++++ Supplied entries ++++
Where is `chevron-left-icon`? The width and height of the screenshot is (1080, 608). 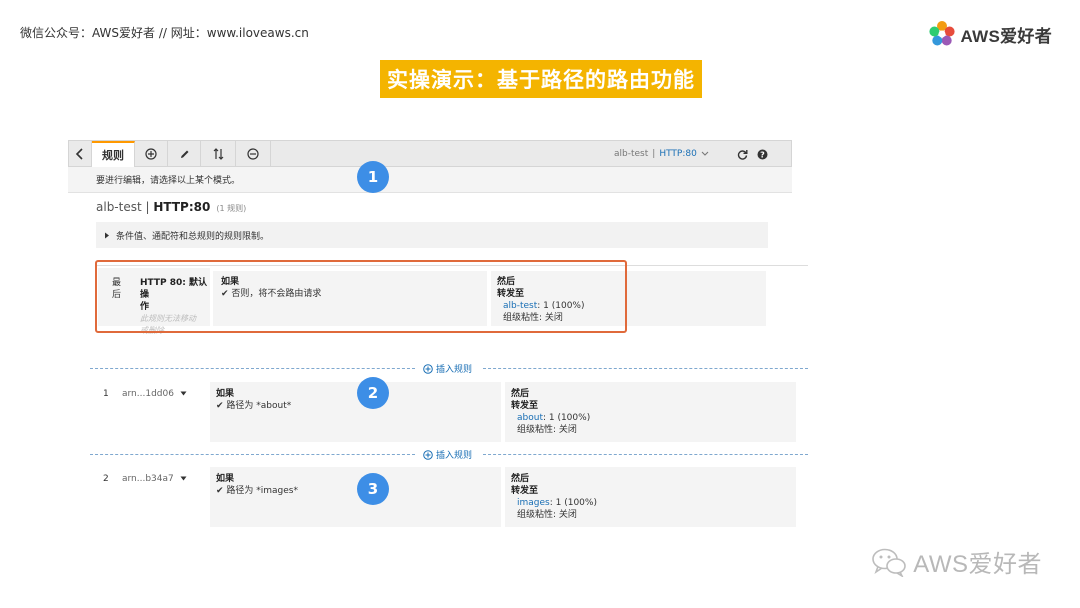
chevron-left-icon is located at coordinates (79, 154).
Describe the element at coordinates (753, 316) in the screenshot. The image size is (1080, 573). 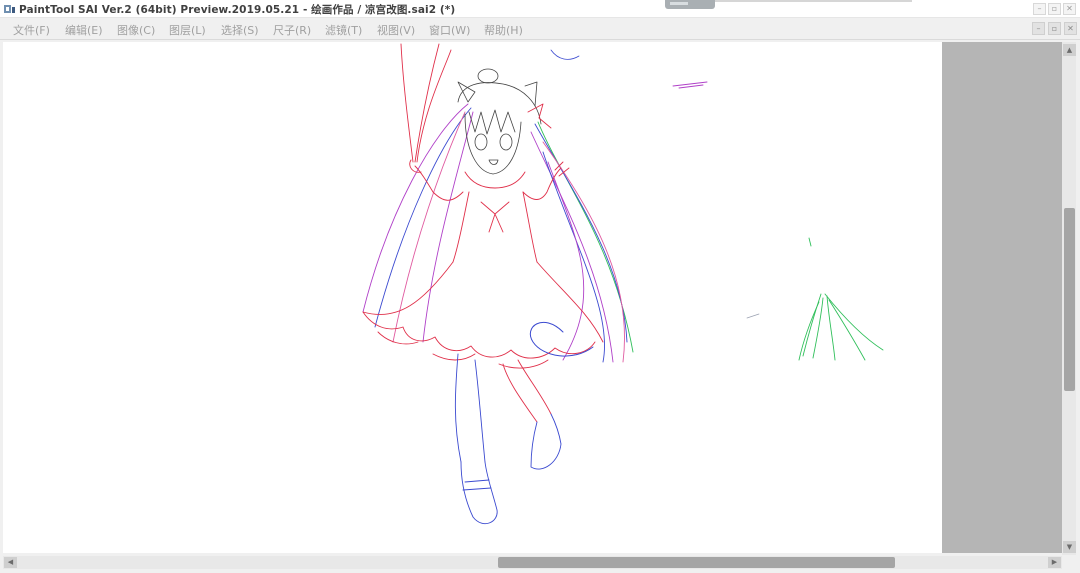
I see `sketch-mark-dash` at that location.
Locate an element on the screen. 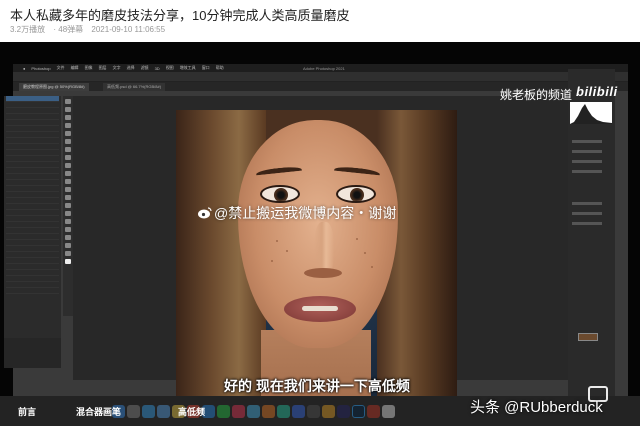 This screenshot has height=426, width=640. menu-file: 文件 is located at coordinates (61, 68).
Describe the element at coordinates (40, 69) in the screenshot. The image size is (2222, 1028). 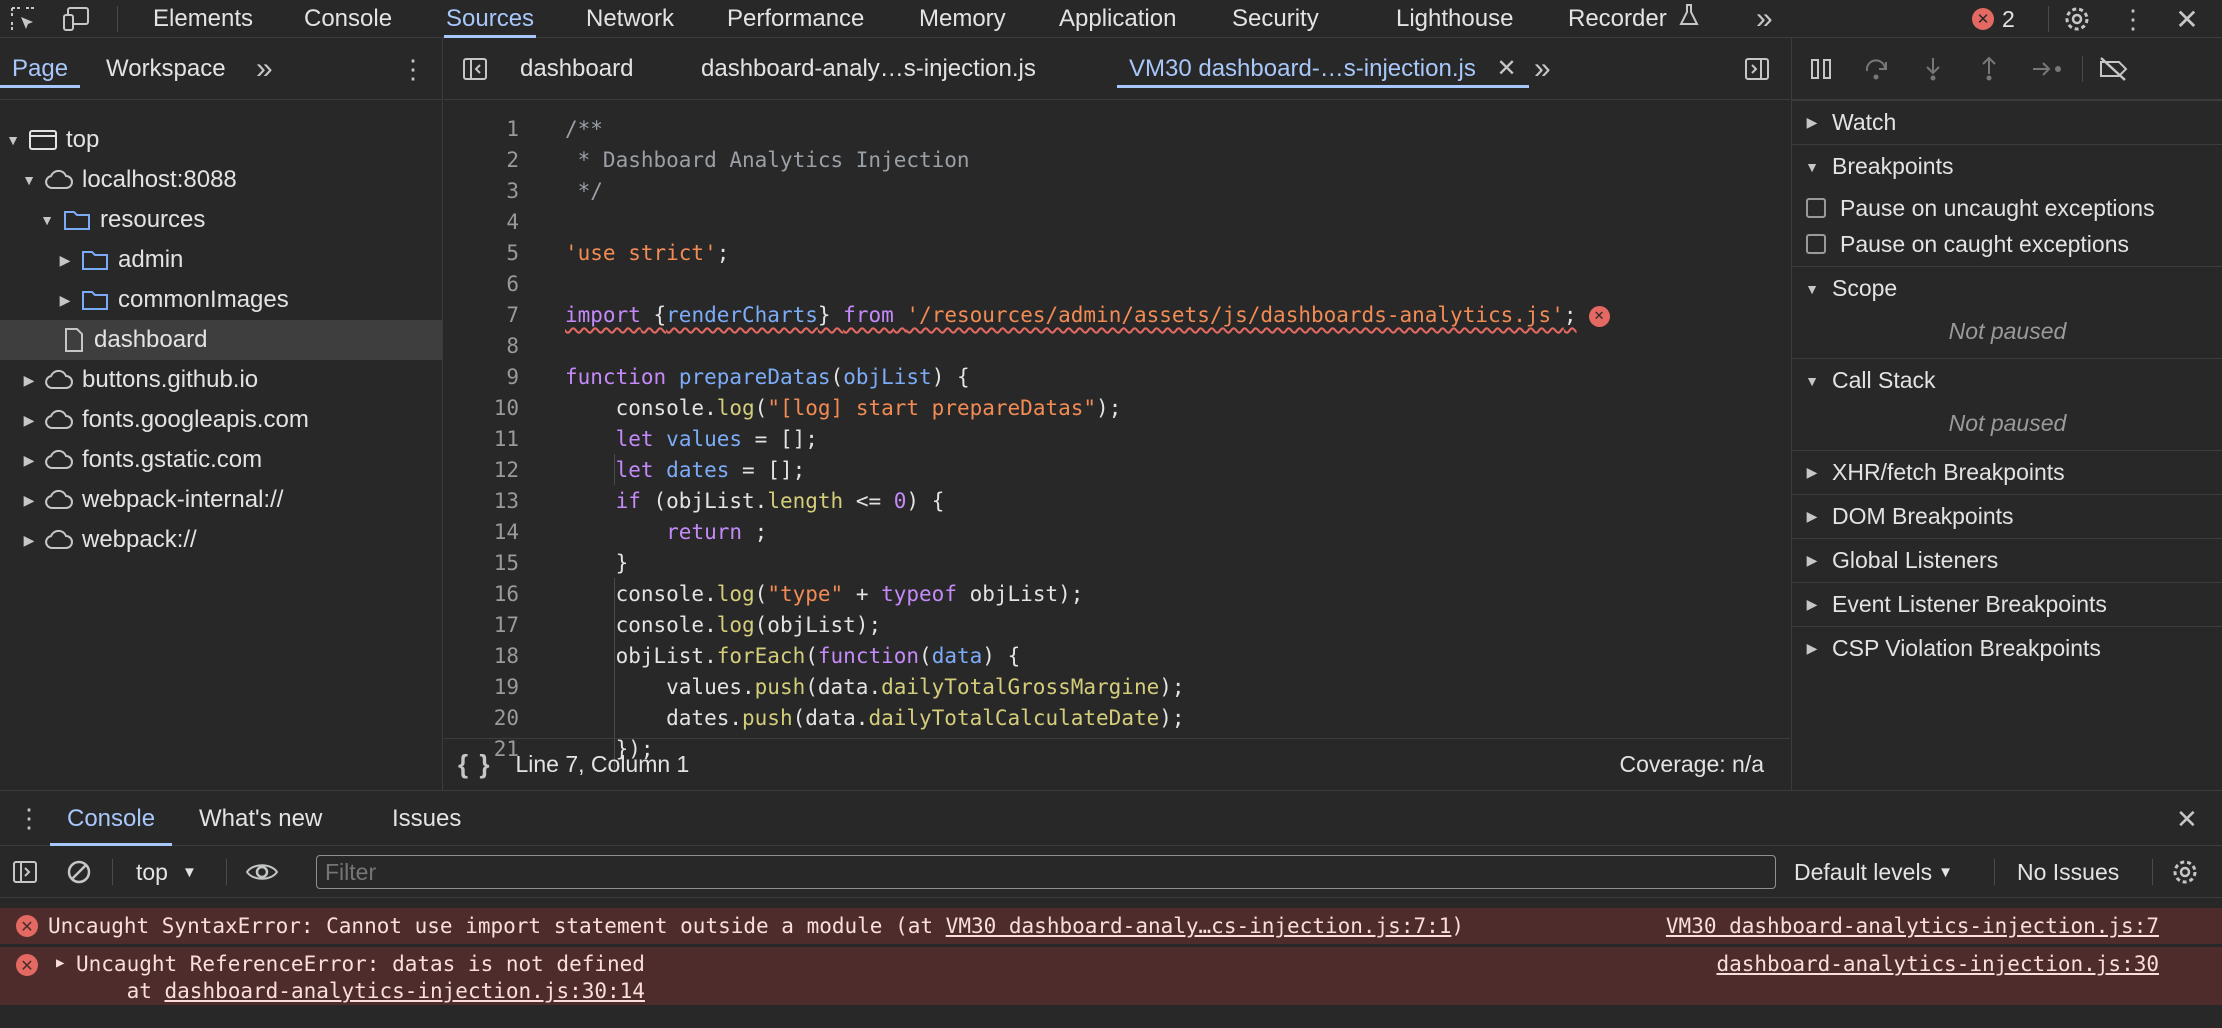
I see `tab-page: Page` at that location.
++++
Required work: Reproduce the entries word for word, from the line containing "Describe the element at coordinates (40, 69)" through the end of the entries, inclusive. Leave the pictures out of your copy.

Solution for this exercise:
Describe the element at coordinates (40, 69) in the screenshot. The image size is (2222, 1028). 
I see `tab-page: Page` at that location.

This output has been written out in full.